Design and run experiments to test out hypotheses on the path to foundation model development.
Engineer meaningful evals and metrics which enable rapid model iteration.
Design, build and maintain scalable, reproducible libraries for training, experimentation evaluation, and simulation, in service of large-scale research initiatives.
Implement model architectures both from the literature and developed in collaboration with our in-house researchers that push the boundaries of molecular simulation.
Enable agent-driven research and workflows and maintain guardrails on agentic tooling.
Help prepare manuscripts, software artifacts, and datasets for public release.
Requirements
Strong software engineering fundamentals, with experience not just building one-off scripts but reproducible pipelines for research, writing necessary documentation, and observing coding best-practices.
Track record of observable artifacts (e.g., GitHub, papers) showing work in ML or scientific computing libraries.
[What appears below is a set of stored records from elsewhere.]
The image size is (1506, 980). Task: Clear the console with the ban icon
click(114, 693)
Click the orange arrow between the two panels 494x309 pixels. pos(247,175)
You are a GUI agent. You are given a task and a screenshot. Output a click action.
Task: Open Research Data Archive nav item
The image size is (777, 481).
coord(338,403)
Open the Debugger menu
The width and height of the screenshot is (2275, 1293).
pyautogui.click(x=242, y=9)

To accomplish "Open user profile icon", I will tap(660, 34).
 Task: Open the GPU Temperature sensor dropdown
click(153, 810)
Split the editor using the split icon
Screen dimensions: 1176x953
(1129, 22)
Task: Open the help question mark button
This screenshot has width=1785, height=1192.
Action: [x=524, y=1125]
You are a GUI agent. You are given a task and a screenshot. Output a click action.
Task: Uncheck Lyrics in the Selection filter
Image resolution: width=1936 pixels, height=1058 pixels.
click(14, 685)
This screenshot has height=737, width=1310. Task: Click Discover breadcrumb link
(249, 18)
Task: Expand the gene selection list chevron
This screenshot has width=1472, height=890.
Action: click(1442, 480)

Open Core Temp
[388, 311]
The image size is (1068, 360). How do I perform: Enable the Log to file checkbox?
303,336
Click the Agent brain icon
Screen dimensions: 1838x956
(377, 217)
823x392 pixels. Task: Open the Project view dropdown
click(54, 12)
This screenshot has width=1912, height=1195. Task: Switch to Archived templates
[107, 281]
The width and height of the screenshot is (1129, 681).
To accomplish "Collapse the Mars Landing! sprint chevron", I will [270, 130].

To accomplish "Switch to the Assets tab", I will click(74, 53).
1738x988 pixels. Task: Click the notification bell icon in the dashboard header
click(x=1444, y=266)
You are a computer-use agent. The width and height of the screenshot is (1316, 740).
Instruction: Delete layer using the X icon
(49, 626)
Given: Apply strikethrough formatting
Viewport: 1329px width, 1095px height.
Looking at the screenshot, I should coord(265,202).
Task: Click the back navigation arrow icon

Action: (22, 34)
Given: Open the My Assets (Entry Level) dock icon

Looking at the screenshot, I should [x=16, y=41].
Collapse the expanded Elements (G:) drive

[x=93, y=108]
Solid working knowledge of PyTorch and JAX and the modern ML research stack.
Comfortable with HPC or large-scale compute environments, and used to thinking on the scale of hundreds or thousands (or even more!) fits running at once.
Sufficient scientific depth to engage with the research questions, whether developed through prior industry experience or during a PhD.
Experience with equivariant architectures, geometric deep learning, or GNNs (NequIP, MACE, SchNet, PaiNN, or similar).
Familiarity with generative modeling: diffusion models, flow matching, score-based methods.
Regular involvement in open-source ML or scientific computing libraries.
Experience building agent-driven research, active learning, and data curation pipelines.